Problem to work on. Look below for the line with "Given: Click the" and the line with "This screenshot has width=910, height=1316.". Copy exactly those two lines and every line between, but not the pictures.
START Input
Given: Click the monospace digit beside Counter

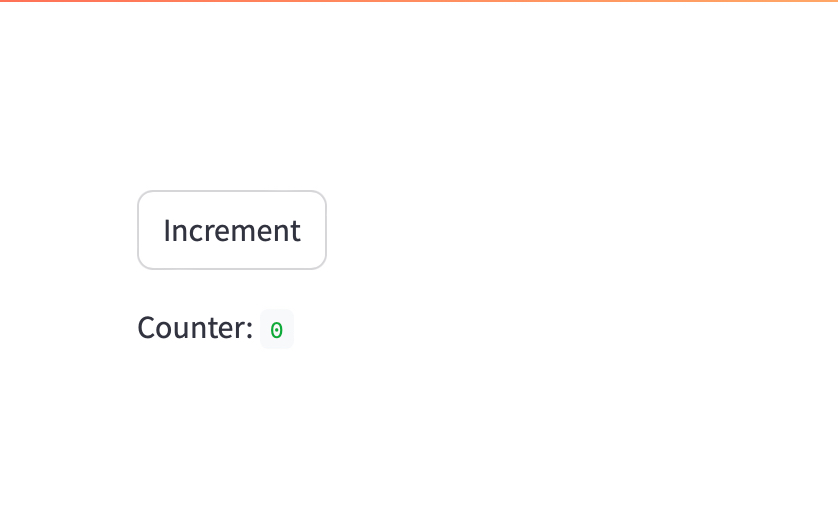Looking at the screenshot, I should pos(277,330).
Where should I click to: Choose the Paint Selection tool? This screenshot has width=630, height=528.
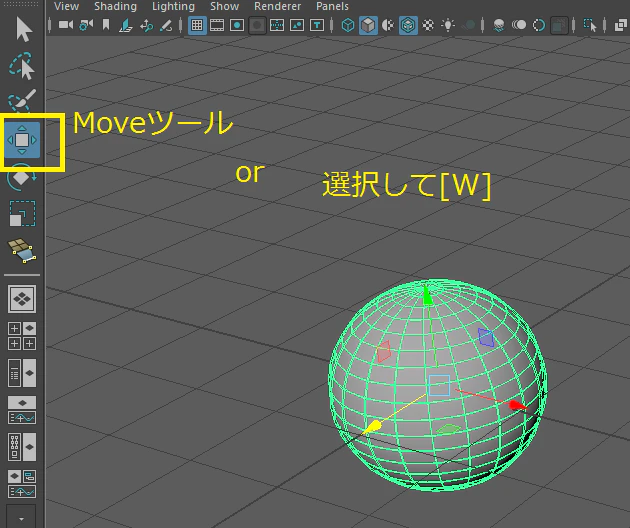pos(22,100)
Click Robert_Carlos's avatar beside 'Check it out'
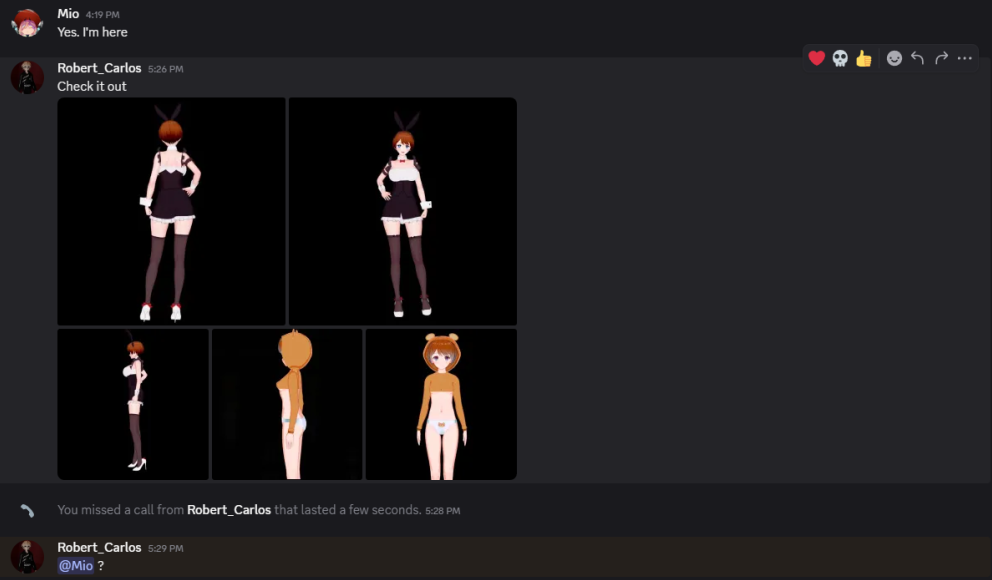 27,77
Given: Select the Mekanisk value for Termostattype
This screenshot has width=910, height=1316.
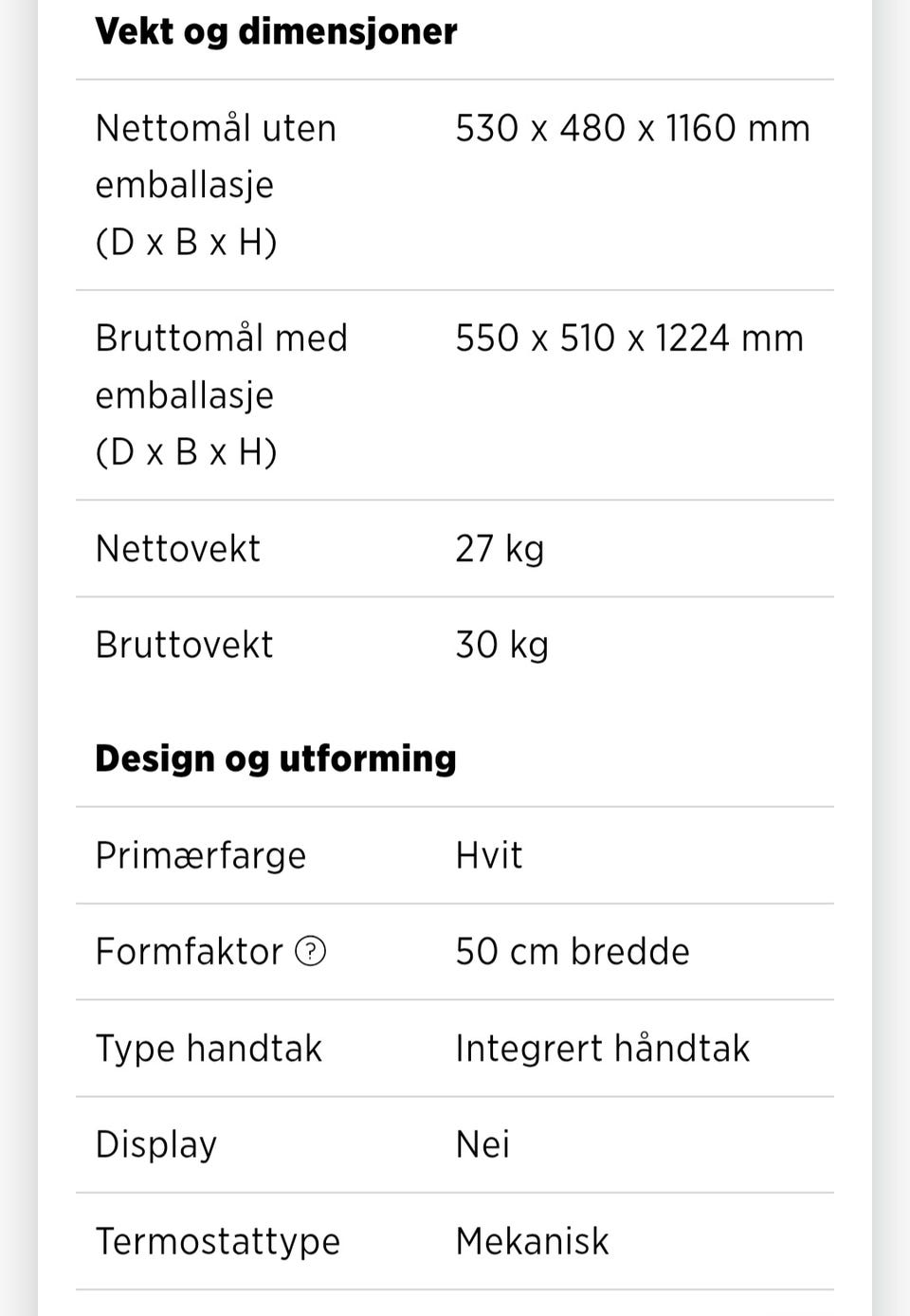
END Input
START Input
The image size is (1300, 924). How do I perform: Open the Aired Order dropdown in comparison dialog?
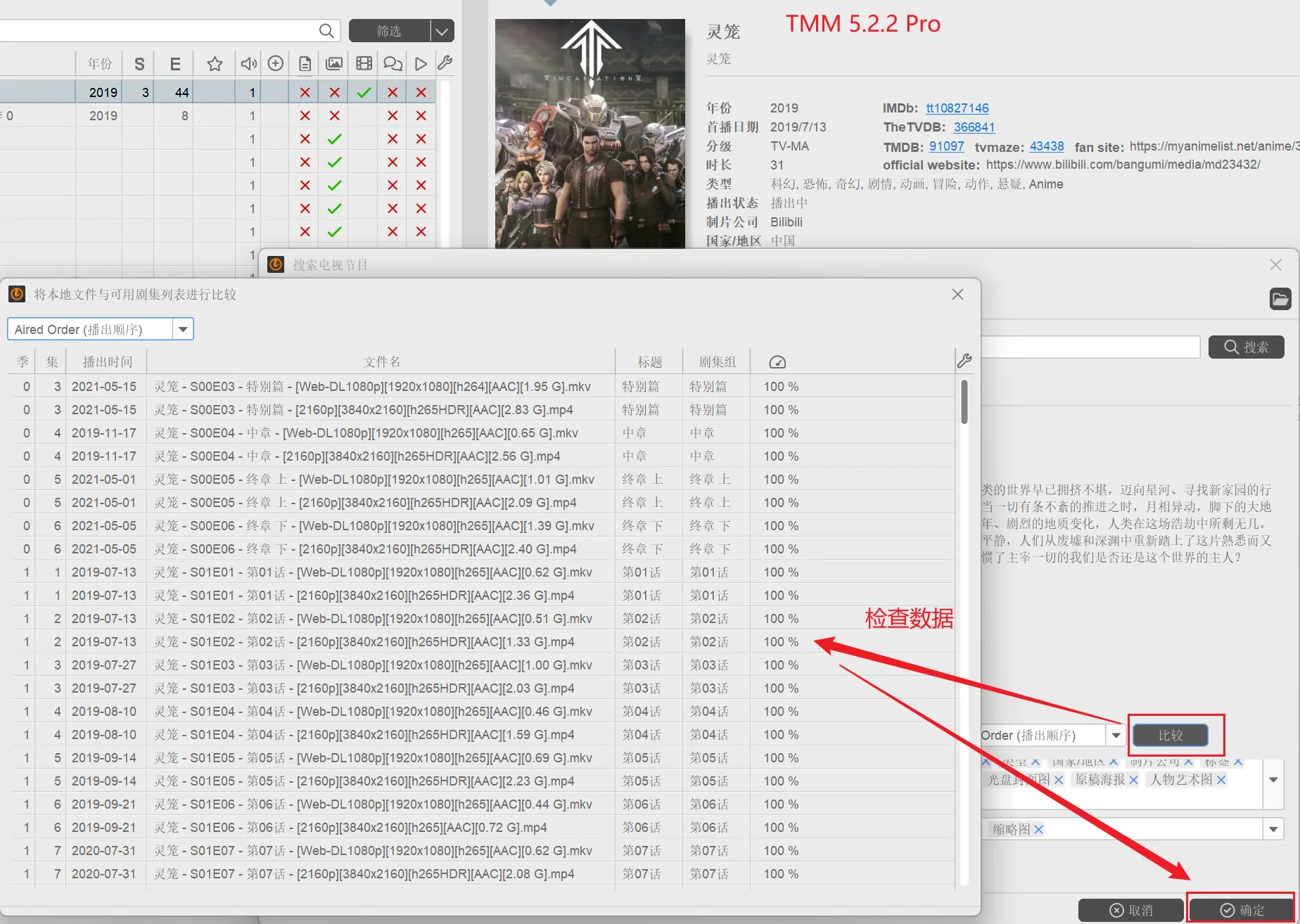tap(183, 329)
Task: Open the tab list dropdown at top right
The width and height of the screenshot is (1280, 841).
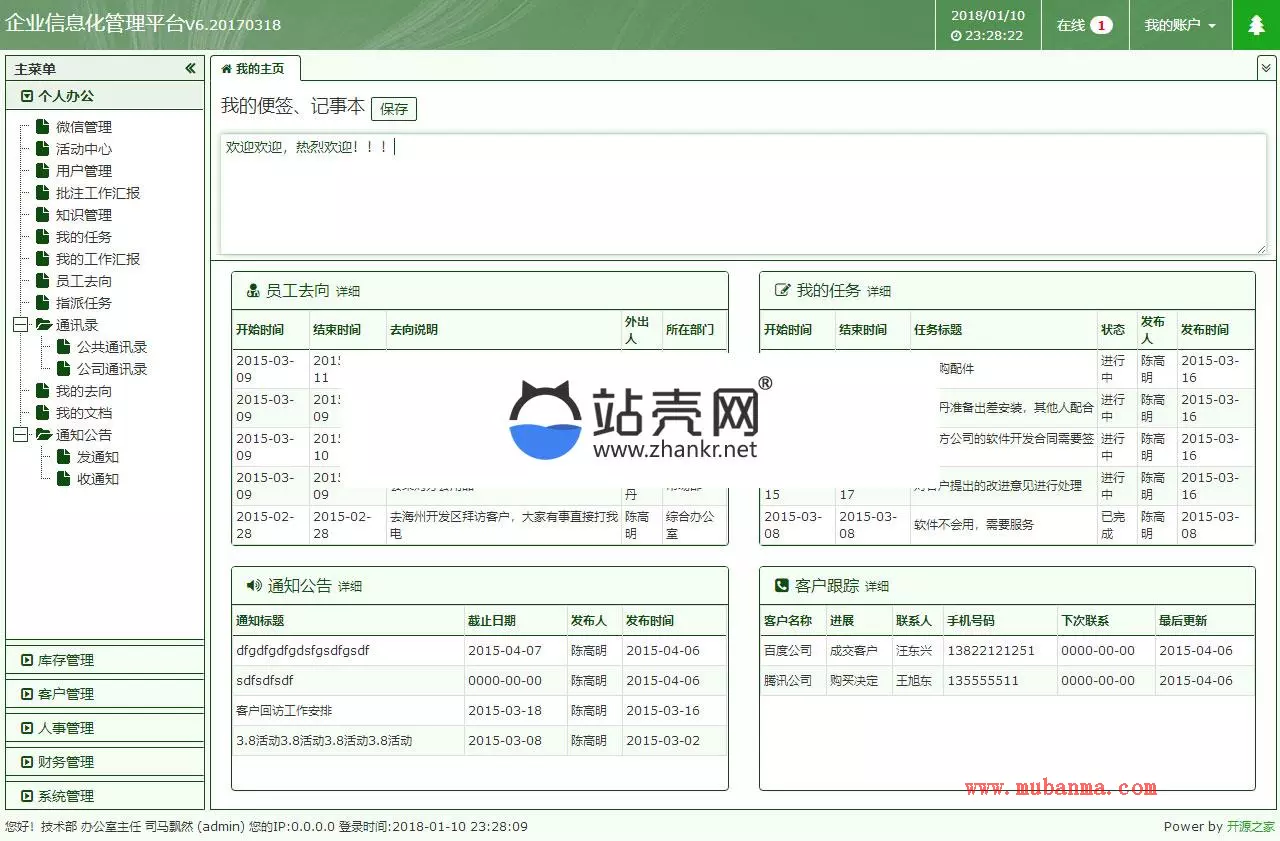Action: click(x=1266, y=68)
END Input
Result of this exercise.
Given: Click the monospace digit beside Counter

Looking at the screenshot, I should pos(277,330).
Where should I click to: Choose the Paint Selection tool? This screenshot has width=630, height=528.
pos(22,100)
Click Robert_Carlos's avatar beside 'Check it out'
 27,77
Given: Select the Mekanisk value for Termostattype
This screenshot has width=910, height=1316.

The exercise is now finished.